Попадавшиеся на дороге здоровались, как всегда – спокойно и
вежливо. Ни тени нервозности, ни единого встревоженного или обеспокоенного
взгляда. И он понял, что о Вадиме еще не знают. Следовательно, не подозревает о
случившемся и Кузьмич. Значит, милиции здесь еще не было, а это несколько
странно, пора бы им и нагрянуть с деликатной беседой…
Распахнул дверь вычислительного центра, молча кивнул Ольге.
Она улыбнулась, быстро встала, выпорхнула в коридор. Оправила белый халат,
тряхнула темными волосами:
– Ты куда улетучился ранней порой? Из собственной
квартиры так исчезать – это уже пошлость…
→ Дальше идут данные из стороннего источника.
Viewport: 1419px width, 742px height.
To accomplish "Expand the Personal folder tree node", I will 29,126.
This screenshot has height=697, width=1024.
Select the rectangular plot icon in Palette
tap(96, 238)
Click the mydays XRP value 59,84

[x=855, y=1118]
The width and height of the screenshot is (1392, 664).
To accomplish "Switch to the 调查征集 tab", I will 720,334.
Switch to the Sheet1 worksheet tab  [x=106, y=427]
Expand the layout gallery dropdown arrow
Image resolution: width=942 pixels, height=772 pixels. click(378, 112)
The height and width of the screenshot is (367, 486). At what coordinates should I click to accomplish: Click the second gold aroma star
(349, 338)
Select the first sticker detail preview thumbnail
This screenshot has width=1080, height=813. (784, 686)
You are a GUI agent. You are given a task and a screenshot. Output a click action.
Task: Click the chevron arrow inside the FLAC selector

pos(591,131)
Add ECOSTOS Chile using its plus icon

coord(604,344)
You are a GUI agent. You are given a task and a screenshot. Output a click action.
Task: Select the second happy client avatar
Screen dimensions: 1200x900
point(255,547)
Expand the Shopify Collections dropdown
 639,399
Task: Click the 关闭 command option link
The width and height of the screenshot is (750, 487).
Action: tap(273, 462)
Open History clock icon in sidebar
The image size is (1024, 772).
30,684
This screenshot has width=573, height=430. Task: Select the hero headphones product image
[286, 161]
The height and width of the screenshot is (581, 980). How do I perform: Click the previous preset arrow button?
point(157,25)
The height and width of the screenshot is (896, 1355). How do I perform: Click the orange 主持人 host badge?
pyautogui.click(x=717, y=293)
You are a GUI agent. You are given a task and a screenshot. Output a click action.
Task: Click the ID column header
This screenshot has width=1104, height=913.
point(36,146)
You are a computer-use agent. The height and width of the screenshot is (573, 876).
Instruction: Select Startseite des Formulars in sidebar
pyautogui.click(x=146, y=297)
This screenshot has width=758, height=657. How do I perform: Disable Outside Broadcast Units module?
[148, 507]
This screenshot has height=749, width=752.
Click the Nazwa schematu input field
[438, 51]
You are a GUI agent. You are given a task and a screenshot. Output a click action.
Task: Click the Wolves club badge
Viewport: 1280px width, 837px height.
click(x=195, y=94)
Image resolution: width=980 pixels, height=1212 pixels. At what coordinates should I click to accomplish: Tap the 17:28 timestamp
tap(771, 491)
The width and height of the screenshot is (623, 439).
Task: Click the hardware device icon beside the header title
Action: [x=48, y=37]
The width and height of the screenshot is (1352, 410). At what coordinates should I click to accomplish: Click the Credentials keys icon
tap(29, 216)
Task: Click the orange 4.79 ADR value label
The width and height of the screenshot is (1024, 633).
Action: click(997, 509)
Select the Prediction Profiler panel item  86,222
– А ты что, ничего не слышала?
– Что, стреляли? – фыркнула она.
– Из базуки, – он улыбнулся вполне
безмятежно. – Да пустяки, приехал Равиль и сдернул с подушки, были дела на
товарном дворе… Тебе привет от Светки Глаголевой. Я к ним на фирму заезжал.
– Вадим, часом, не у нее похмеляется? Что-то запропал,
ищут его…
– Когда это он похмелялся? – пожал плечами
Данил. – Должно быть, форс-мажор какой нарисовался… – Он подал ей
конверт. – Вот что, золотце, просмотри-ка бегло эти дискетки, скажешь
потом, что на них нарисовано, а я бегу к Кузьмичу…
В приемной, обставленной трудами братской словенской фирмы,
одиноко сидел крепыш в широченных полосатых брюках и черной кожанке. Здесь
такой экземпляр, Данил смекнул моментально, мог оказаться в одном-единственном
качестве – охранника пребывавшего в кабинете Кузьмича визитера. Захожий
бодигард старательно нажевывал резинку и поливал Жанну восхищенно-вожделеющими
взглядами, что она великолепнейшим образом игнорировала. От нее веяло ледяным
холодом и недоступностью, как от Эльбруса. Вряд ли пацан знал слово «светский»,
но Жанна определенно подавляла его утонченно-доскональным обликом светской
дамы, и строить словесный мостик он вряд ли успел осмелиться.